_Instruction_
Copy the entries from the line containing "Open the brown pouch pile" through the end of the entries, putting "leather" in place of "brown" and changing nothing else. Omit the pictures.

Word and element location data
__________
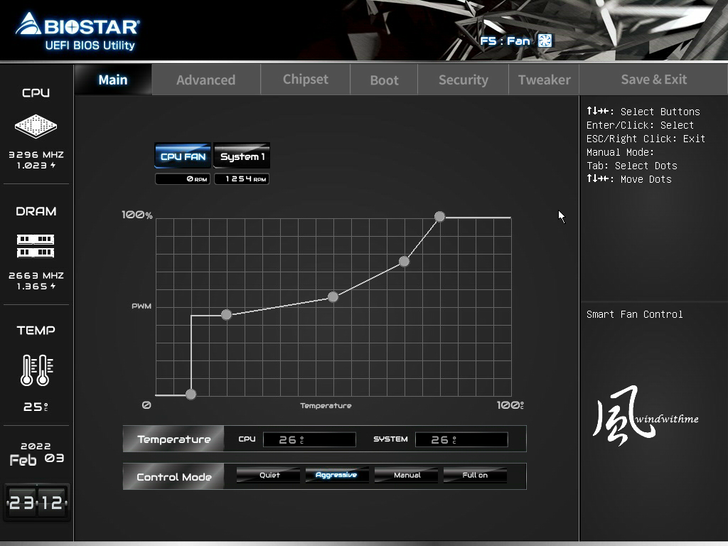The width and height of the screenshot is (728, 546).
Task: Go to the Boot tab
Action: click(x=384, y=80)
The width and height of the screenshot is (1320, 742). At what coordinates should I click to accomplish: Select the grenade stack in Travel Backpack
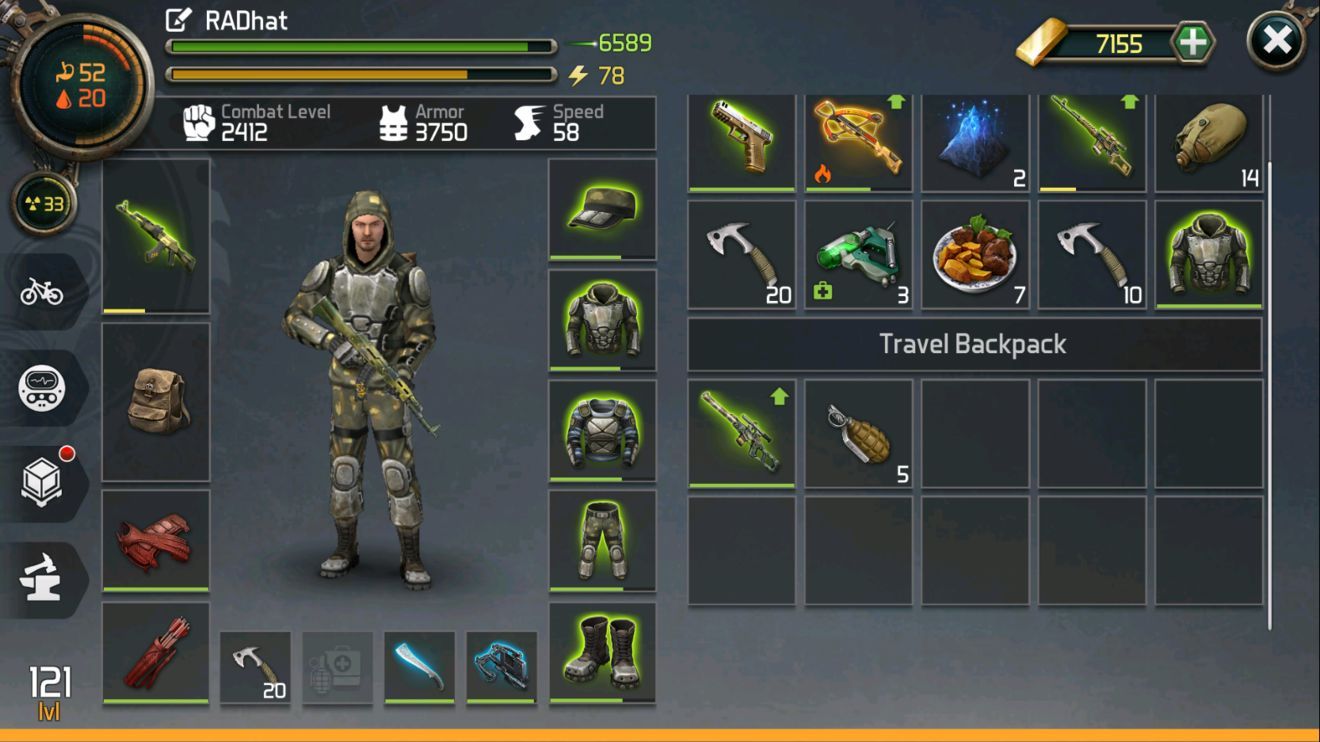coord(858,433)
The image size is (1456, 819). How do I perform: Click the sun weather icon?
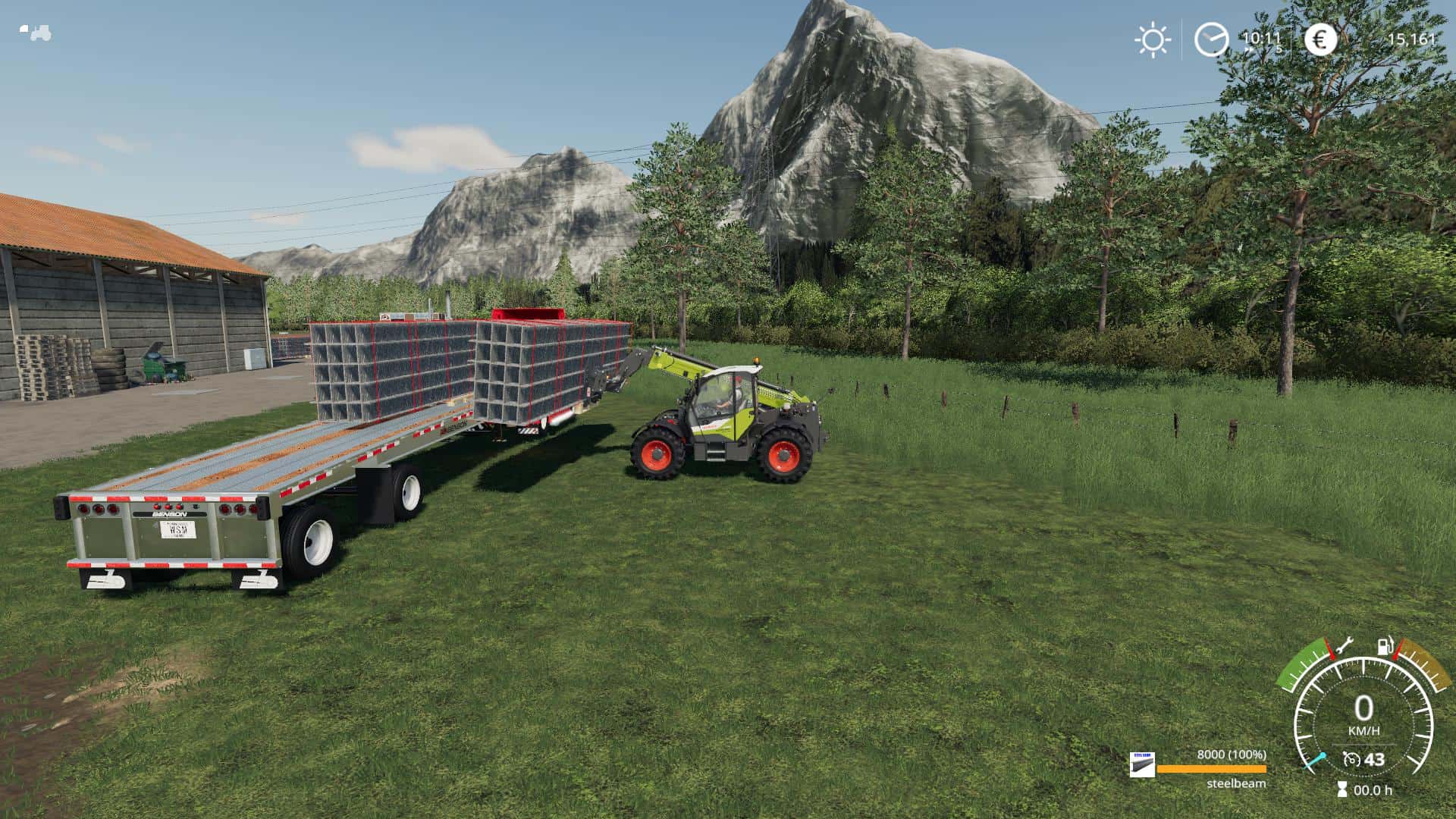pos(1153,39)
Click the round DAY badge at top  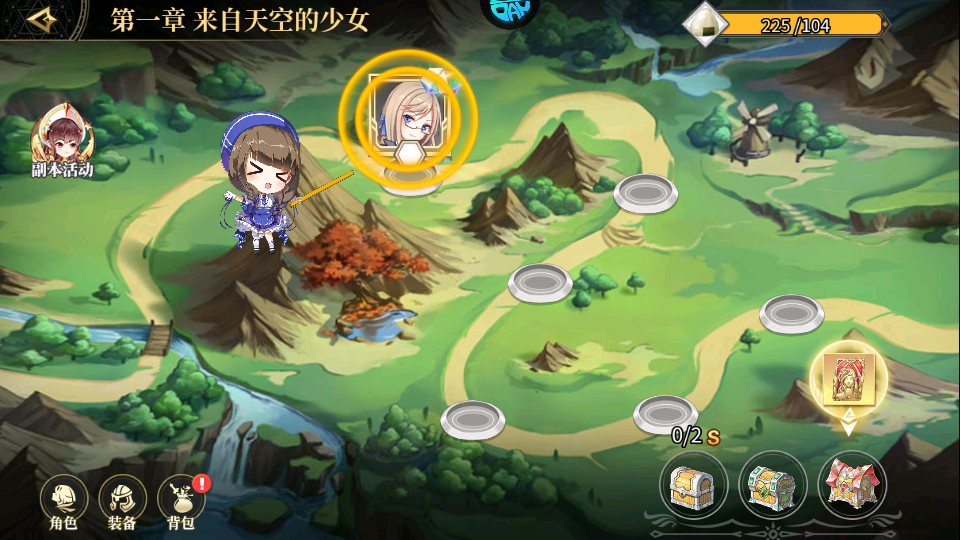[x=510, y=10]
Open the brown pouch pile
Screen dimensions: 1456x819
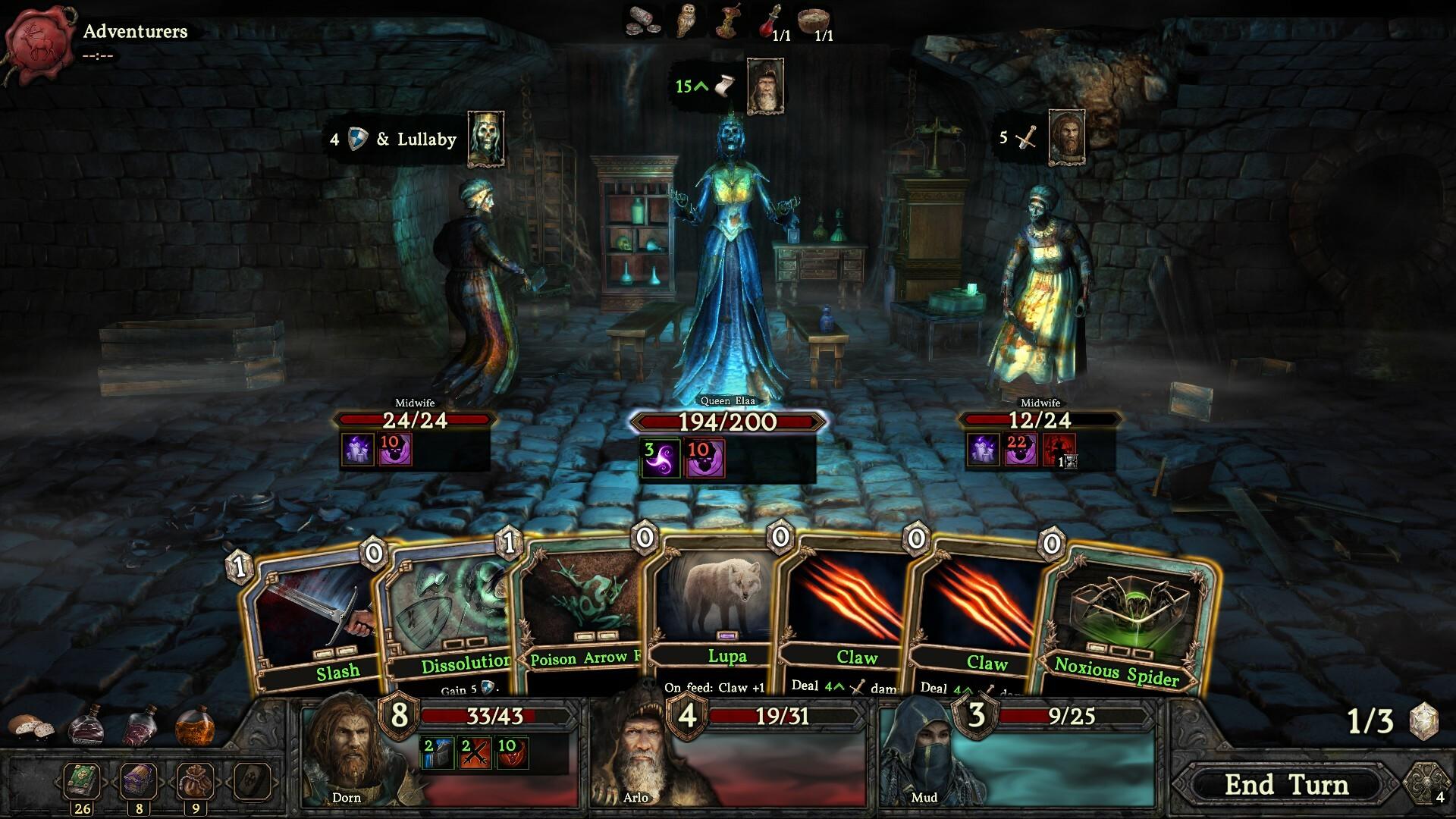195,780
__________
_Completed exercise_
Open the leather pouch pile
Screen dimensions: 1456x819
195,780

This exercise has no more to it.